The gay. The dyke. The liar. The addict. The con. The bitch. The hooker. The street rat.

My mother has indeed given me the greatest gift - what not to do, what not to say, how not to behave, how not to yield and wield trauma, and words as weapons. She has taught me a greater lesson - that to be a mother, is to love, is to hope, is to shape, is to grow, and is to the safe space.

I was never safe. I lived in perpetual anxiety. I lived in fear. They'd abandon me. That I wasn't good enough, clever enough, thin enough, pretty enough, successful enough, fierce enough, popular enough, straight enough.

I wasn't. 

Still, it's Monday night, I'm burning with pride after another day in the life of Fran that continues to surpirse and soothe my imposter syndrome as the years of hard work build and unfold like a flower in bloom - the time is now, the life is good, the heart is strong, the hope is endless.

I didn't think I would like to see 39. It would have been overdose, suicide, or murder. It would.

I shouldn't have lived to see 39. I don't know how I have sometimes.

But that god I live and breathe and type, and my greatest weakness is the fragility of a childlike mind that still seeks love, approval and warmth from a woman who had no capacity for any of those things.

I seek it elsewhere, and joyously - I find it. In friendships, in love, in places so unexpected, that bit by bit, my heart heals and learns the beauty of found family and it's power.

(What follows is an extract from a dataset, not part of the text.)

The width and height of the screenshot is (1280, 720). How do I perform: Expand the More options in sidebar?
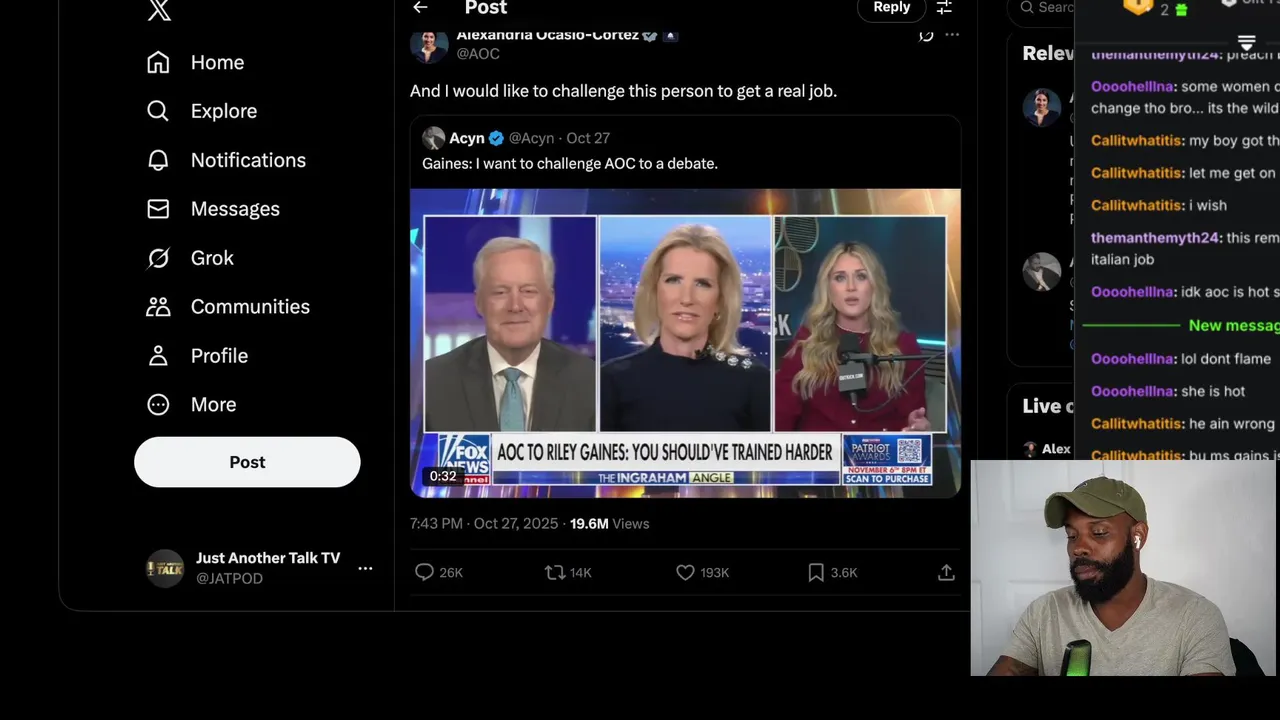[158, 405]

It doesn't stop me wondering - "Did she see I won an award? I wonder if she feels pride in the dark of night?"

"Does she miss me and regret how it all came to pass?"

"Would she love a grandchild if not me?"

It's sad, and it's silly, and it's fleeting.

But I share it, in my naivety and idealism, that this too shall pass.

And I dare to dream, I'll be the kind of mummy, a child would be lucky to have.